Arbeitsanweisungen:
#1 Geben Sie aus dem Text über den Garten den Abschnitt von „Gartenblick mit rollstuhlgerechtem“ bis „für Rollstuhlfahrer entwickelt.“ wortgetreu wieder.
#2 Beantworten Sie anhand des Textes über den Garten folgende Fragen:
(a) Was befindet sich verdeckt hinter der Laube?
(b) Wie viele Hochbeete gibt es im Garten?
(c) Welche drei Frühblüher konnten mit den Jahren flächig verwildern?
#3 Schreiben Sie den Text über den Garten im Anschluss an seinen letzten Satz weiter.

Untersuchter Text:
>>>>

Gartenblick mit rollstuhlgerechtem Hochbeet und Laube

Verdeckt hinter der Laube befindet sich die Kompostanlage. Mehrere Kompostboxen sammeln Gartenabfälle in unterschiedlichen Rottezuständen. Es bleibt genügend Platz, um Arbeiten wie das Sieben des fertigen Komposts auszuführen.

Ein Kleingewächshaus verlängert das Gartenjahr. Gemüse und Kräuter können vom zeitigen Frühjahr bis in den Herbst hinein angebaut werden. Im Frühjahr wird es auch zur Anzucht von Jungpflanzen genutzt.

Im Garten werden Erdbeeren, Kartoffeln und zahlreiche Gemüse in Mischkultur angebaut. Selbstverständlich sind für uns schnelllösliche Dünger und chemische Schädlingsbekämpfungsmittel tabu.

Drei Hochbeete sowie ein Hügelbeet veranschaulichen, auf welche Weise sich Erträge steigern lassen. Eines der Hochbeete wurde speziell für Rollstuhlfahrer entwickelt.

Hinter blühendem Felsen-Steinkraut (Aurinia saxatilis) reihen sich ein rollstuhlgerechtes Hochbeet, im Bild größtenteils verdeckt zwei weitere Hochbeete und ein Kleingewächshaus
Obstwiese im Mai 2016

Die Staudenrabatte kombiniert traditionelle Stauden des Bauerngartens mit der Blütenpracht einjährigen Pflanzen. Die Saison eröffnen hunderte Frühblüher. Mit den Jahren konnten Elfenkrokus, Sibirischer Blaustern und die Gewöhnliche Sternhyazinthe flächig verwildern.

Elemente des naturnahen Gartens fügen sich wie selbstverständlich ein. Nisthilfen für Vögel und Wildbienen, eine Kräuterspirale, eine Gartenteich, Totholz- und Steinhaufen locken Vögel, Insekten und anderes Kleingetier in den Garten.

<<<<

Extrahierte Zeilen:
>>>>

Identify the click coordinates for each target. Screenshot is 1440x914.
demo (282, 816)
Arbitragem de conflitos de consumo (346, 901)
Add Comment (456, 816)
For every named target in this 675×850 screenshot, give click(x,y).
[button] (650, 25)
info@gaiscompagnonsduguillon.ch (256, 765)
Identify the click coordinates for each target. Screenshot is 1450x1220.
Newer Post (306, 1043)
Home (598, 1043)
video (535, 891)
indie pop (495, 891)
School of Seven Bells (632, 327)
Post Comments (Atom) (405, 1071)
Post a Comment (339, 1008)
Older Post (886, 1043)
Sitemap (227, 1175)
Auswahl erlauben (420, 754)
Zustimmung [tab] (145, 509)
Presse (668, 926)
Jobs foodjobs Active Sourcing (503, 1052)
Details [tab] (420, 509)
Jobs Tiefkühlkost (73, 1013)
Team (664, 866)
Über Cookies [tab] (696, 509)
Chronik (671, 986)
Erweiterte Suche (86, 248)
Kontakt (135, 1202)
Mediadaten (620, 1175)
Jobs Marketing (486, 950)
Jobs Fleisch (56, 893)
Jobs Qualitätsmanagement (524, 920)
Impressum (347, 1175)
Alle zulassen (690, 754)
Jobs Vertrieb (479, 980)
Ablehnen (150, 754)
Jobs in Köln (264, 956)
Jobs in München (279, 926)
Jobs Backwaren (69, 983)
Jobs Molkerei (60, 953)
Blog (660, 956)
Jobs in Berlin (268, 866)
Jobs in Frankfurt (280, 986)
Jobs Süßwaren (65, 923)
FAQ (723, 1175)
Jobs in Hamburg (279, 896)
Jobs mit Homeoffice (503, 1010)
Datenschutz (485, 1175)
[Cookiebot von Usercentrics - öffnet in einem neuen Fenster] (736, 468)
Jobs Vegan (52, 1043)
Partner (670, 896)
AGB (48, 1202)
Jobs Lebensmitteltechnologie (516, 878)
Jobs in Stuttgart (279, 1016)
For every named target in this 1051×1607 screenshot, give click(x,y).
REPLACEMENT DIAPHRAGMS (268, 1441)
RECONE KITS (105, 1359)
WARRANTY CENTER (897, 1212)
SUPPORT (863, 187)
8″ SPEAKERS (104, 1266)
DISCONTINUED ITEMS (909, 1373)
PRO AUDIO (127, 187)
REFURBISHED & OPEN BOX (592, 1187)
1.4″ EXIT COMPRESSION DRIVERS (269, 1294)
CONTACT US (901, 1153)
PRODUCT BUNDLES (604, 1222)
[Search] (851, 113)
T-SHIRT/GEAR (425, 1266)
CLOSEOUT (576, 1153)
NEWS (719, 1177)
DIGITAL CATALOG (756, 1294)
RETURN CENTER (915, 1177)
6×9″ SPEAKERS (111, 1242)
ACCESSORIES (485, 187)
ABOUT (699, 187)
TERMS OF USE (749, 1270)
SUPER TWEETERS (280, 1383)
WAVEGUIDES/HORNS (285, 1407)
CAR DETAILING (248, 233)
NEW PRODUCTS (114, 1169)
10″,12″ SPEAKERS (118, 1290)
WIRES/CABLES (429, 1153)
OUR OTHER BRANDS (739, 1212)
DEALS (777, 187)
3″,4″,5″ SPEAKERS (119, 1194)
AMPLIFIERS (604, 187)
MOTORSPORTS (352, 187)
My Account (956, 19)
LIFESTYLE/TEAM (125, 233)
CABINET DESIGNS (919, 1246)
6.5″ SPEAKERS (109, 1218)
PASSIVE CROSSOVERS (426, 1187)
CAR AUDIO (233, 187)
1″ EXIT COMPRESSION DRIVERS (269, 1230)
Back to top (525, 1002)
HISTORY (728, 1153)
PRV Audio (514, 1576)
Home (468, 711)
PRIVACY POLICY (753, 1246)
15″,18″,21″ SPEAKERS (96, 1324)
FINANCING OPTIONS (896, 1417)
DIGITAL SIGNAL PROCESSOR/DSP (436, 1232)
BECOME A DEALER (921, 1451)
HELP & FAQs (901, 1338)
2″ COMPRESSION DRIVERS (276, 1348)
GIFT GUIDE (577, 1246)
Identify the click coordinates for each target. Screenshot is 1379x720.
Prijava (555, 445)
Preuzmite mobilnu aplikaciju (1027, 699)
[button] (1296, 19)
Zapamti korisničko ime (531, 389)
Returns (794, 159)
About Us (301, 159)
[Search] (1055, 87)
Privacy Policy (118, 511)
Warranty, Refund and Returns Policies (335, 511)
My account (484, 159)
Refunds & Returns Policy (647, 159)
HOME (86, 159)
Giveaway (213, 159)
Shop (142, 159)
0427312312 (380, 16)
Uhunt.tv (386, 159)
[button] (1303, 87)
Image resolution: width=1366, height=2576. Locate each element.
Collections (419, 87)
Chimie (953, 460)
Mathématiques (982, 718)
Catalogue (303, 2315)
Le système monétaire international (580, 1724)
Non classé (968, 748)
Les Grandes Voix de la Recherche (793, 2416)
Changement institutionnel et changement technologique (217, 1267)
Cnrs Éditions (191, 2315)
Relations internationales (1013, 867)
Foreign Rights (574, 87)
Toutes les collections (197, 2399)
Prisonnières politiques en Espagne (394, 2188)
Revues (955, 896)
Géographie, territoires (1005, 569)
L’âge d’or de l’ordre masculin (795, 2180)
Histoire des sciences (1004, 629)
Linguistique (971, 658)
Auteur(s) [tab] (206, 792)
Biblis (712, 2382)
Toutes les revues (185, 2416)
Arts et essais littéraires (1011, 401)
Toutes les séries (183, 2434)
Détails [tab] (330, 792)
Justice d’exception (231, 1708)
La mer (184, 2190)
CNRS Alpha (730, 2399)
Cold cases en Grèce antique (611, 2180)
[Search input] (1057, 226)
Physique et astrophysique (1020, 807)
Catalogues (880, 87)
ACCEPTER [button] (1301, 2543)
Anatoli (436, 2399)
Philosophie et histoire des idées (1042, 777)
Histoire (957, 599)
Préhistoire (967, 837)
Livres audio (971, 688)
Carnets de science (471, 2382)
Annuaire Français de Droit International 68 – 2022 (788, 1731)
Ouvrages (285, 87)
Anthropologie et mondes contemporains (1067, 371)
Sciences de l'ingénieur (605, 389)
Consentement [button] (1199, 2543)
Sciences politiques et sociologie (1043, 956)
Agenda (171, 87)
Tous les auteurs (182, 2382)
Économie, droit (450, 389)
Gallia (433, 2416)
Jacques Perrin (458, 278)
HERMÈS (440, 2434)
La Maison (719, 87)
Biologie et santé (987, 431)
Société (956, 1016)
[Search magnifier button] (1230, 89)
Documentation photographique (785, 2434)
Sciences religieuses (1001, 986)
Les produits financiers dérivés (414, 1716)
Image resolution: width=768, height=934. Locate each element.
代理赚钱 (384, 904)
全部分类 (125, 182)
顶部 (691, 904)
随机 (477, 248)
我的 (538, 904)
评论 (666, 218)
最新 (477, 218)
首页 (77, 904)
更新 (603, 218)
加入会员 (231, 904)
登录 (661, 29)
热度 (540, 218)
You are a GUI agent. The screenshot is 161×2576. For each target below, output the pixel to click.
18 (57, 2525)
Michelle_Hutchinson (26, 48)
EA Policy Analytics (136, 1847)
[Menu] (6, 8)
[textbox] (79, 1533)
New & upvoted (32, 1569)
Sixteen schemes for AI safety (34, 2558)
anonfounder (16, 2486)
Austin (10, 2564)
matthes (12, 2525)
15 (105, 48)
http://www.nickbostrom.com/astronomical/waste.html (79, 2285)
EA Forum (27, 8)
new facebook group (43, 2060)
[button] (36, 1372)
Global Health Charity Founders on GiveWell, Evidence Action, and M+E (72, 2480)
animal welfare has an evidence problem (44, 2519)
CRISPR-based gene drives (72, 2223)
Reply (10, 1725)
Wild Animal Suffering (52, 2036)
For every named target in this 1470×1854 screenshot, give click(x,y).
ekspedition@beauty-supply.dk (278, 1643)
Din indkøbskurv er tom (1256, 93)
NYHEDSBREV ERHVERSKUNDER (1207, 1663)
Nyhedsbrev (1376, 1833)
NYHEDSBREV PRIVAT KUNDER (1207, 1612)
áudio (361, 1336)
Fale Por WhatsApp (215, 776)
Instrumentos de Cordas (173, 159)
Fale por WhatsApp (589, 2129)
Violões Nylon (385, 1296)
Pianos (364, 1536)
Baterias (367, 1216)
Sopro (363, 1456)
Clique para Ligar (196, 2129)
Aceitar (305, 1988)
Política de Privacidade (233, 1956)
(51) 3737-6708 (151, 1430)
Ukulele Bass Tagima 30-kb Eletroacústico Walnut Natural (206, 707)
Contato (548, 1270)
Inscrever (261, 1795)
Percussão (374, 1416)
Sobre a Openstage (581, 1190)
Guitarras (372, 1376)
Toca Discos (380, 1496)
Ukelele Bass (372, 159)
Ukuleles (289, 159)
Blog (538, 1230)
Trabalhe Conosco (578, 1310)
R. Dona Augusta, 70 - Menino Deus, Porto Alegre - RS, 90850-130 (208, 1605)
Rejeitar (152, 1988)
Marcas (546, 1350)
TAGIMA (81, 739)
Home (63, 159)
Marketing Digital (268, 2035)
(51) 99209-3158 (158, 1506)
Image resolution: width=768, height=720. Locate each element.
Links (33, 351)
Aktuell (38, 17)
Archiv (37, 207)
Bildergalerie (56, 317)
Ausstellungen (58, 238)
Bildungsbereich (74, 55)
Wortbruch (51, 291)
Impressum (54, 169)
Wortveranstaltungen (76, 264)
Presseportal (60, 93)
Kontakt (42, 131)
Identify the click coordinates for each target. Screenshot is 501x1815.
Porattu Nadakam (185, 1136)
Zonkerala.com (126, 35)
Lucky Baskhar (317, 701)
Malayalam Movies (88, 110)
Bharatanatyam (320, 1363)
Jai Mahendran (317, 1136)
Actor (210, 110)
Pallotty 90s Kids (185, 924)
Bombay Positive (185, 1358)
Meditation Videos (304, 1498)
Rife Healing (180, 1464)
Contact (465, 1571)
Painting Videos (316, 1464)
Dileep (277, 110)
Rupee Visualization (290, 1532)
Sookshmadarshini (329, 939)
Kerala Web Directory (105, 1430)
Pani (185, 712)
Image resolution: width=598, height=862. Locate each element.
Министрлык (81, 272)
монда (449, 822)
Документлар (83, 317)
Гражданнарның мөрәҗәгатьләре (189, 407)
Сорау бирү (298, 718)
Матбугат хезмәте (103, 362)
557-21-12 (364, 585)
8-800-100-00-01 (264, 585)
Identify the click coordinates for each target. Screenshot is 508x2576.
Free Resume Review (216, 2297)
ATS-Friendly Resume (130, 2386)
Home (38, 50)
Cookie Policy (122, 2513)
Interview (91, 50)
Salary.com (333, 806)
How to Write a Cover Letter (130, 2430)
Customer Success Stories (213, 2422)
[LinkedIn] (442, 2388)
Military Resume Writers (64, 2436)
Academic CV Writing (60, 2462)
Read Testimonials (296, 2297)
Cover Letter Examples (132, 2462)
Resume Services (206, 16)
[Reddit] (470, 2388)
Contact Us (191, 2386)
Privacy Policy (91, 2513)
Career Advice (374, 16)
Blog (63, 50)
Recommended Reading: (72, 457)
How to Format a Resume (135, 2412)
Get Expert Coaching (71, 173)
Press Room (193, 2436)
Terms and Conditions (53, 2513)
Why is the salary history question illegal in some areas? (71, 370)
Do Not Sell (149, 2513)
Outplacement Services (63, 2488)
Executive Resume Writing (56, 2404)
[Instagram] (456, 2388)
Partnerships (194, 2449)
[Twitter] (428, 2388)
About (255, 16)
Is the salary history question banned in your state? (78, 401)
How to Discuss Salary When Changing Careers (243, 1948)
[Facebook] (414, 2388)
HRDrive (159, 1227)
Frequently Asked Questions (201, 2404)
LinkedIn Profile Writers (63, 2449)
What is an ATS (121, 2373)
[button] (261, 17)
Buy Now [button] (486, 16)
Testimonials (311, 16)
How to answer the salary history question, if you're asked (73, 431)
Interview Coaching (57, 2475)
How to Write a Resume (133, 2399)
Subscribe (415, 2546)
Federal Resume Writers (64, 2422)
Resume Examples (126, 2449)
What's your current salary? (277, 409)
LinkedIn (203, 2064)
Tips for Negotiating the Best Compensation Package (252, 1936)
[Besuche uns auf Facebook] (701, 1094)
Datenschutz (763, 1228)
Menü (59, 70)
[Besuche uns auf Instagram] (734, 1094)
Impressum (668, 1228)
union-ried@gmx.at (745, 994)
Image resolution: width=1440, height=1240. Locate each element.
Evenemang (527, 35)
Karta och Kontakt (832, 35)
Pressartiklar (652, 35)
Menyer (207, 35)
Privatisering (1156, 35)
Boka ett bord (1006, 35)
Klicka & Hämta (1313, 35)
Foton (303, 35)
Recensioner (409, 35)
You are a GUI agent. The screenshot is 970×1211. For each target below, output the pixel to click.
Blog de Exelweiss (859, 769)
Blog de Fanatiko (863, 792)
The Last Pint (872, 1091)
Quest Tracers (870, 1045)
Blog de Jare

<<<<

Lösungsteil:
#1
Gartenblick mit rollstuhlgerechtem Hochbeet und Laube

Verdeckt hinter der Laube befindet sich die Kompostanlage. Mehrere Kompostboxen sammeln Gartenabfälle in unterschiedlichen Rottezuständen. Es bleibt genügend Platz, um Arbeiten wie das Sieben des fertigen Komposts auszuführen.

Ein Kleingewächshaus verlängert das Gartenjahr. Gemüse und Kräuter können vom zeitigen Frühjahr bis in den Herbst hinein angebaut werden. Im Frühjahr wird es auch zur Anzucht von Jungpflanzen genutzt.

Im Garten werden Erdbeeren, Kartoffeln und zahlreiche Gemüse in Mischkultur angebaut. Selbstverständlich sind für uns schnelllösliche Dünger und chemische Schädlingsbekämpfungsmittel tabu.

Drei Hochbeete sowie ein Hügelbeet veranschaulichen, auf welche Weise sich Erträge steigern lassen. Eines der Hochbeete wurde speziell für Rollstuhlfahrer entwickelt.

#2
(a) Die Kompostanlage.
(b) Drei.
(c) Elfenkrokus, Sibirischer Blaustern und die Gewöhnliche Sternhyazinthe.

#3
Separiert hinter einer Buchshecke befindet sich die Obstwiese. Auf ihr wachsen für unser Klima empfohlene Obstbäume und Beerensträucher. Unsere Fachberater demonstrieren hier im Rahmen ihrer Schulungen Beschnitt und Veredelung der Gehölze. Hier befinden sich auch zwei Bienenkästen (Beuten) mit Honigbienen.

Efeu blüht am Verbandhaus Mitte September und zieht wie ein Magnet Insekten an, wie hier im Bild den Admiral. Wer ihn anlocken möchte, sollte als Futterpflanze für seine Raupen die Große Brennnessel (Urtica dioica) im Garten stehen haben.
Blick in den herbstlichen Garten mit einer mindestens vier Meter hohen Sonnenblume

Der Naturgarten - Garten mit hoher Biodiversität

Längs der S-Bahn befindet sich ein weiterer zirka 500qm großer Garten.

Dieser wurde vor einigen Jahren für den regelmäßigen Besuch von Kindergruppen konzipiert und angelegt. Seit dem wird er regelmäßig durch Gruppen 6- bis 10-jähriger Hortkinder besucht, um unter Anleitung zu gärtnern.

Infos zum Kinderprojekt und zur Umgestaltung finden Sie hier...:

2016 wurde viel umgestaltet. Große Flächen wurden von Wildwuchs befreit. Auf umgelegten Grassoden folgten Kartoffeln. Auf einer beräumten Fläche wurden Sommerblumen angesät und Stauden angezogen. Ziel ist es, in Deutschland heimische Wildpflanzen standortgerecht anzusiedeln. Dabei finden in diesem Garten vorzugsweise nur züchterisch unveränderte Wildformen Verwendung.

Neuanlage eines Steingartens. Das südliche Ende bekommt einen trockenmauerähnlichen Abschluss mit einer kleinen Treppe, die Kinder zur Begehung einlädt

Die Ansiedlung seltener und besonders geschützter Arten leistet einen Beitrag zum Artenschutz von Pflanzen und auf sie spezialisierte Tiere. Ein weiteres Anliegen ist es, Arten der heimischen Flora den Besuchern des Gartens bekannt zu machen.

Gewöhnliches Leinkraut (Linaria vulgaris) wächst mit seinen tiefen Wurzeln sehr gut in der trockenen Erde des Steingartens und blüht über sechs Wochen. Es besitzt an diesem Standort sogar die Tendenz zum Wuchern

Im Herbst 2016 wurden im Rahmen eines Projektes zur Förderung von Bienen Kulturformen heimischer Sträucher gepflanzt. Holunder, Sanddorn, Eberesche und Kornelkirsche lassen in den kommenden Jahren auf eine reichhaltige und abwechslungsreiche späte Ernte hoffen.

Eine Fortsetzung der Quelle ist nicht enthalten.